WHAT IS EXPECTED.
Exactly the lines from the one containing "You are a computer-use" through the end of the data, and nothing more, should be retyped; pictures stay out.

******************************

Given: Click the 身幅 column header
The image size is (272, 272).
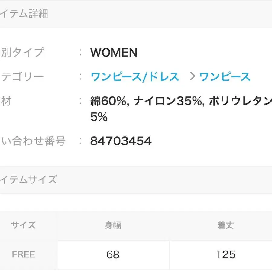Looking at the screenshot, I should pos(113,225).
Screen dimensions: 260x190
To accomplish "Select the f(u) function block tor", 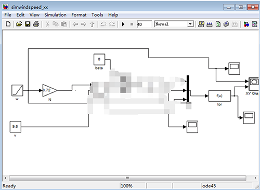I will pos(219,96).
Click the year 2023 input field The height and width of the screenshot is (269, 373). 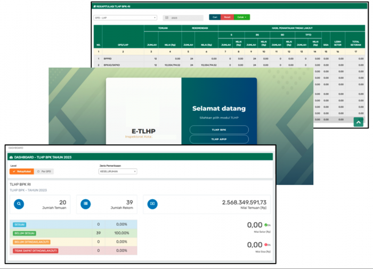coord(186,18)
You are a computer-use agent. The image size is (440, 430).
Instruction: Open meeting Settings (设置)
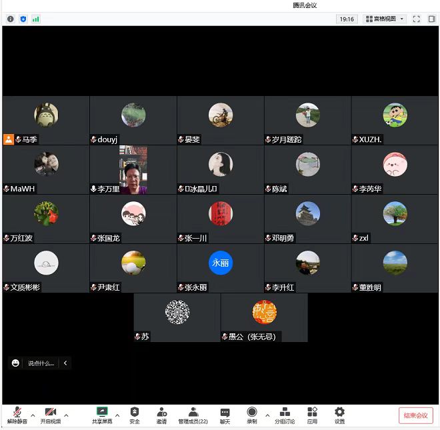tap(339, 415)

******************************

EXERCISE OUTPUT.
You are a computer-use agent. The image size is (440, 430).
Instruction: Open meeting Settings (设置)
tap(339, 415)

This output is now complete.